Siempre me han interesado los movimientos migratorios de los seres vivos, esa especie de alerta de supervivencia. En los emigrantes hay un abanico amplio de razones para salir de la propia tierra e ir a otra, tal vez desconocida. En los refugiados, solicitantes de asilo, todas esas razones se reducen a una: seguir con vida.

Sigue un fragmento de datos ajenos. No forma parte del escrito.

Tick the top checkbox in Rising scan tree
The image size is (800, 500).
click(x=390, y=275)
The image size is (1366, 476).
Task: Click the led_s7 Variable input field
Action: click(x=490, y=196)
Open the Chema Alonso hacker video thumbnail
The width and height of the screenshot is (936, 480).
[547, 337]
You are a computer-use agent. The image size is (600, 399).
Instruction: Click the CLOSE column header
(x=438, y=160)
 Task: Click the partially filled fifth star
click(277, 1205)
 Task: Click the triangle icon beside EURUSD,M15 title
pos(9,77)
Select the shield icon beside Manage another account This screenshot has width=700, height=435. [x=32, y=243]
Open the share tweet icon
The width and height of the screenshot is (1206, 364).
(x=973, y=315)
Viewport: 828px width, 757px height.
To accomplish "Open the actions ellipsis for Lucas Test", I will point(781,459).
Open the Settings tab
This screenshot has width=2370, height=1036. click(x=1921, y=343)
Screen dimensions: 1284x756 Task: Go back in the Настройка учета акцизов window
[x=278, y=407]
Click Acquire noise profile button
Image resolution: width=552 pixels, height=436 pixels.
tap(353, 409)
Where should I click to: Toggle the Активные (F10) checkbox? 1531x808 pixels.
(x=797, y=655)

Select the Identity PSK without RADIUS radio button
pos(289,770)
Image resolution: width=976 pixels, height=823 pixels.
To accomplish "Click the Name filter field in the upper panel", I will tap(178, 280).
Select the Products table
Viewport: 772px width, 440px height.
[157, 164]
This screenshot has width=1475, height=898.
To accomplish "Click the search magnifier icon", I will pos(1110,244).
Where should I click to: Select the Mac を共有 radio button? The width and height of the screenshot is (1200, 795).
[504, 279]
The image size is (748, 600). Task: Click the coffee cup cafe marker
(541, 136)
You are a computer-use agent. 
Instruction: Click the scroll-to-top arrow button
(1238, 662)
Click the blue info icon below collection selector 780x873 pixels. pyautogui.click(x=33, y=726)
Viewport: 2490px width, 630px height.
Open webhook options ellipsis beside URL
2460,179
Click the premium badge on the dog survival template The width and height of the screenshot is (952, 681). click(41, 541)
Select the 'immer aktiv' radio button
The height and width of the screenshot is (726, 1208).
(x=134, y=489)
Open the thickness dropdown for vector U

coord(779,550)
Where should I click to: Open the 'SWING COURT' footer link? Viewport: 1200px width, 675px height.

Los refugiados cruzan el mar o rutas peligrosas del sudeste europeo en condiciones de enorme vulnerabilidad. Sus identidades son difusas, son desconocidos. Los que han sucumbido en los naufragios son más anónimos aún. El campo de batalla para ellos estaba en su país, y en el trayecto, y en el puerto donde atracaban, y en los países por los que pasaban, y en los países a los que llegaban… Ciertamente, su historia no encuentra piedra donde grabarse.
Aquí al monasterio llegan, como a la isla de Lesbos, los otros refugiados, los que conviven con nosotros en nuestras ciudades y son de nuestra misma raza y condición. Vienen de muchas guerras y hostilidades: el abandono, la desesperación, la angustia, la pobreza, la violencia doméstica, callejera, ciudadana… A menudo vemos al otro como el extraño, el extranjero, el diferente, el enemigo. Así, vemos al refugiado africano y asiático, y al refugiado de nuestra sociedad, con una cierta hostilidad. No hay otro modo de paliar las hostilidades sino es con la hospitalidad. Solo cuando hacemos del enemigo un huésped, el mundo cambia, y esto solo es posible si vemos al hombre y, en él, a Cristo.
La familia de Nazaret también huye hoy como ayer de los tiranos de todos los tiempos y lugares. «Refugio mío, alcázar mío, Dios mío, confío en ti».